An image or a list of images of class Image.

index

The index to segment the image. See image_index() for more details. Defaults to "NB" (normalized blue).

edge
  • for image_autocrop() the number of pixels in the edge of the cropped image. If edge = 0 the image will be cropped to create a bounding rectangle (x and y coordinates) around the image objects.

  • for image_trim(), the number of pixels removed from the edges. By default, 20 pixels are removed from all the edges.

opening, closing, filter

Morphological operations (brush size)

  • opening performs an erosion followed by a dilation. This helps to remove small objects while preserving the shape and size of larger objects.

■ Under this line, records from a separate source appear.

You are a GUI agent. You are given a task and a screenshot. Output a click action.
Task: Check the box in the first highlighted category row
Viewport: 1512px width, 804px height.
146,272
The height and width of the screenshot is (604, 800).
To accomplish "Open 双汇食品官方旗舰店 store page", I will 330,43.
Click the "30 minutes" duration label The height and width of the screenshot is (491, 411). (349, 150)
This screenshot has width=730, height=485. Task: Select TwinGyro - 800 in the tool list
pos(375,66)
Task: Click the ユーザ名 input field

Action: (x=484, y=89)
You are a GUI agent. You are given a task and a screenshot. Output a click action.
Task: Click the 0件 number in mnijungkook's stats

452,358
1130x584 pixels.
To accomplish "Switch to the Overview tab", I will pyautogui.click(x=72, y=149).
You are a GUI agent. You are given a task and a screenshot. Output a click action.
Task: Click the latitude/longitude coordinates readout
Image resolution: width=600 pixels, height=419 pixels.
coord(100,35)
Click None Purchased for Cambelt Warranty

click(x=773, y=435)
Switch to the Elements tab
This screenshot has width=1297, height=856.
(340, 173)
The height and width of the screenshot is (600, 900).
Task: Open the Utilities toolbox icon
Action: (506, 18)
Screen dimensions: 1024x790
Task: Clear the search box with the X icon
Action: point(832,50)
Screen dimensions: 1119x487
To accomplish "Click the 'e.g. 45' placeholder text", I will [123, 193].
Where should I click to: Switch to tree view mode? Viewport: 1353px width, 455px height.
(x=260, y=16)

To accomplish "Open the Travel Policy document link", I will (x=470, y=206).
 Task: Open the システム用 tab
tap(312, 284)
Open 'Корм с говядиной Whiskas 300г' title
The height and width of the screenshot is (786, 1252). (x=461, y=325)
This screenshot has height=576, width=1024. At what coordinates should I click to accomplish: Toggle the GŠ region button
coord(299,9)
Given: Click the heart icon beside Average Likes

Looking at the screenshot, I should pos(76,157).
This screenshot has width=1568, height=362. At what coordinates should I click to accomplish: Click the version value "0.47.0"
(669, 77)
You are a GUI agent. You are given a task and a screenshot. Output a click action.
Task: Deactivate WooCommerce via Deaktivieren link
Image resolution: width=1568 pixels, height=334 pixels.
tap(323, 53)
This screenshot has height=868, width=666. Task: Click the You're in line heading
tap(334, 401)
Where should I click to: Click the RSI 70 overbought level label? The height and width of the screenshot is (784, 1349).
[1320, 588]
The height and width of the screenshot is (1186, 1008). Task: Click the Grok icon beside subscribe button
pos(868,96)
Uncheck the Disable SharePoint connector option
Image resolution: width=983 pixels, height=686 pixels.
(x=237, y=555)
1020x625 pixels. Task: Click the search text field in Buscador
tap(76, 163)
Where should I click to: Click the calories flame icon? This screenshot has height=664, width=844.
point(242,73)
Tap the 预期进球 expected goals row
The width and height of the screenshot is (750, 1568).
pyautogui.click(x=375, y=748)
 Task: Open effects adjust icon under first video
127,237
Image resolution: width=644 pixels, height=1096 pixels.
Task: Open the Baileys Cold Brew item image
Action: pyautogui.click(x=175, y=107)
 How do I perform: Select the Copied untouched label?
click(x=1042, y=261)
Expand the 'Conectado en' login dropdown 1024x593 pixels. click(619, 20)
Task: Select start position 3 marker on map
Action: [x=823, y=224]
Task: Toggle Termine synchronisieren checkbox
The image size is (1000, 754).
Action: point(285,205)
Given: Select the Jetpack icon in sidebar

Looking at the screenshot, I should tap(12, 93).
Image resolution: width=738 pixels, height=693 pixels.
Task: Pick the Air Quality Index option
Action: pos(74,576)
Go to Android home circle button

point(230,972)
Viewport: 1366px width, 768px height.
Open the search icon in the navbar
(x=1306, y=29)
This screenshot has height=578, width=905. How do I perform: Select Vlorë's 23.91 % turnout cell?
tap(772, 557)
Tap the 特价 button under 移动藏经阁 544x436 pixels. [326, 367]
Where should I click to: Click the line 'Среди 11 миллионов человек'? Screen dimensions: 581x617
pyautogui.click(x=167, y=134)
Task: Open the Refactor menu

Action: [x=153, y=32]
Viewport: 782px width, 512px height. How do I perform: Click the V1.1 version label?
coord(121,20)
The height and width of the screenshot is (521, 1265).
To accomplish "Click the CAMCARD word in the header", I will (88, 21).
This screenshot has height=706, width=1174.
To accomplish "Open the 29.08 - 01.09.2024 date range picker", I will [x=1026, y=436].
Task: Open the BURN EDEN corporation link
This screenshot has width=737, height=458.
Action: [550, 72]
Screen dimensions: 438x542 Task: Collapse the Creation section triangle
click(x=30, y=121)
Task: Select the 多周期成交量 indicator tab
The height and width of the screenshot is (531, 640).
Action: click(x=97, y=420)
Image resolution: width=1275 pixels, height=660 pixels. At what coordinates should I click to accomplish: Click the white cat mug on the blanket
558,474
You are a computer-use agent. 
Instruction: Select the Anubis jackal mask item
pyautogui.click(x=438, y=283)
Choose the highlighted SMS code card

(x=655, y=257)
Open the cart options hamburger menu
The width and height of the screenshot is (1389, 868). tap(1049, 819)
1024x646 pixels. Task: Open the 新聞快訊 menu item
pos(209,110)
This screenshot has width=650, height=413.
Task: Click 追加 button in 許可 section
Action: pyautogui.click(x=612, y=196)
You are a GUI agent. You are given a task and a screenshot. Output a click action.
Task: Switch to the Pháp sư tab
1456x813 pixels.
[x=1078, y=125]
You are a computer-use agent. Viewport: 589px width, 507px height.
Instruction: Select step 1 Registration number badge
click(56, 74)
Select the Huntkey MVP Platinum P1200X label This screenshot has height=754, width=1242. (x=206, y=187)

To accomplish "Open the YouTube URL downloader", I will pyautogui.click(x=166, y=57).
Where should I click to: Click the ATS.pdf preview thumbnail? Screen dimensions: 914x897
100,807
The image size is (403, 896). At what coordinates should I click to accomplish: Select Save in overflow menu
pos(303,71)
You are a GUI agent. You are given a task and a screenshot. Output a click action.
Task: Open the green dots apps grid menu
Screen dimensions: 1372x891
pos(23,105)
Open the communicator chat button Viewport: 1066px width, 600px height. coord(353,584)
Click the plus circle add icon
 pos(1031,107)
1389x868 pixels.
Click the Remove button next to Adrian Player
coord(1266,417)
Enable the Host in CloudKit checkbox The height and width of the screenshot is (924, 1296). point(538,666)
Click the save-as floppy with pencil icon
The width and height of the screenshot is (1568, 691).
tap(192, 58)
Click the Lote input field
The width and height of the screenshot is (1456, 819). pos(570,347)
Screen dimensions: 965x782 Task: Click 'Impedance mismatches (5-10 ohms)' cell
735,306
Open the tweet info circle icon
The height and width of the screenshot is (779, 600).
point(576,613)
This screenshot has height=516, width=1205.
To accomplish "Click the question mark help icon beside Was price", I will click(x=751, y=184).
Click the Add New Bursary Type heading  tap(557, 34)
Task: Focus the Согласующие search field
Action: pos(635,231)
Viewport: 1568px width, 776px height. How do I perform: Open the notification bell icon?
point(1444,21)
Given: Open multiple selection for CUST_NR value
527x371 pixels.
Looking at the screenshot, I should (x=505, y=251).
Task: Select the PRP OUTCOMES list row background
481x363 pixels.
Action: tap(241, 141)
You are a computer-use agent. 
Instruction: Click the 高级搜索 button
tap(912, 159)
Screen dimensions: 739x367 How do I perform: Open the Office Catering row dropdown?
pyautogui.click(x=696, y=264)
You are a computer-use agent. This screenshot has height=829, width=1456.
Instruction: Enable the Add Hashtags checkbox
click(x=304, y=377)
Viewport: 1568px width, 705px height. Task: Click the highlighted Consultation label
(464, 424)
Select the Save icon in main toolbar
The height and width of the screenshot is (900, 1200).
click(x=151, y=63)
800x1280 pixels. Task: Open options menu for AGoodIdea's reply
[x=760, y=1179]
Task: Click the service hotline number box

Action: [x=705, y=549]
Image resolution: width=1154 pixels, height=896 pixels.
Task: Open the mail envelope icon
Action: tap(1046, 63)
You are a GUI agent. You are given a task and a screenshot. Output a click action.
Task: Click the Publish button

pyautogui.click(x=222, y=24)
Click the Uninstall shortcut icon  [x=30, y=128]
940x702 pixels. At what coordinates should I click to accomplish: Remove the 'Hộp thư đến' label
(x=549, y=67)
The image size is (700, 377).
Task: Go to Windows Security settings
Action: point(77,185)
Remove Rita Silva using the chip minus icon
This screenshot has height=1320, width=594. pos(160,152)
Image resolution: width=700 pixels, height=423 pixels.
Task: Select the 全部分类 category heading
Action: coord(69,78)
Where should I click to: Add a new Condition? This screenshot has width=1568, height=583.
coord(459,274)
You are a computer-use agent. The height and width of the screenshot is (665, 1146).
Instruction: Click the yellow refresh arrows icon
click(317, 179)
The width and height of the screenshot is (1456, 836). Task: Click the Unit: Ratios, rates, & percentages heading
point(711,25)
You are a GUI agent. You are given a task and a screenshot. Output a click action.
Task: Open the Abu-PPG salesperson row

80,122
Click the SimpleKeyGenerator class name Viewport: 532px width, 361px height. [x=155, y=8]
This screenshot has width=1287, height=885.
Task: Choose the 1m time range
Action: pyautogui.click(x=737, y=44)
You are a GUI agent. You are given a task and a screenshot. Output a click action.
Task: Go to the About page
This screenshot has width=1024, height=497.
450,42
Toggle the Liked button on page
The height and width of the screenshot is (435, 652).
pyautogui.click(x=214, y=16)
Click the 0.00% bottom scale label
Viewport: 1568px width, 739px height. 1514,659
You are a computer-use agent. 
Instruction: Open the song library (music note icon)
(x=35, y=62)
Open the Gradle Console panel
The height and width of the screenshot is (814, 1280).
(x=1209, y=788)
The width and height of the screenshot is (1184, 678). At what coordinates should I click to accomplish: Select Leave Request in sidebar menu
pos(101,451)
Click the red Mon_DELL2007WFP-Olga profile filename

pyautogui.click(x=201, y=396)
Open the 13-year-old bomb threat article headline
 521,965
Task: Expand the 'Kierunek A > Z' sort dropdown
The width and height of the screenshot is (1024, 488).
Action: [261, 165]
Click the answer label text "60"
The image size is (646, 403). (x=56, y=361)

  • closing performs a dilatation followed by an erosion. This helps to fill small holes while preserving the shape and size of larger objects.

  • filter performs median filtering in the binary image. Provide a positive integer > 1 to indicate the size of the median filtering. Higher values are more efficient to remove noise in the background but can dramatically impact the perimeter of objects, mainly for irregular perimeters such as leaves with serrated edges.

Hierarchically, the operations are performed as opening > closing > filter. The value declared in each argument will define the brush size.

parallel

Processes the images asynchronously (in parallel) in separate R sessions running in the background on the same machine. It may speed up the processing time when image is a list. The number of sections is set up to 70% of available cores.

workers

A positive numeric scalar or a function specifying the maximum number of parallel processes that can be active at the same time.

verbose

If TRUE (default) a summary is shown in the console.

plot

If TRUE plots the modified image. Defaults to FALSE.

width, height
  • For image_resize() the Width and height of the resized image. These arguments can be missing. In this case, the image is resized according to the relative size informed in rel_size.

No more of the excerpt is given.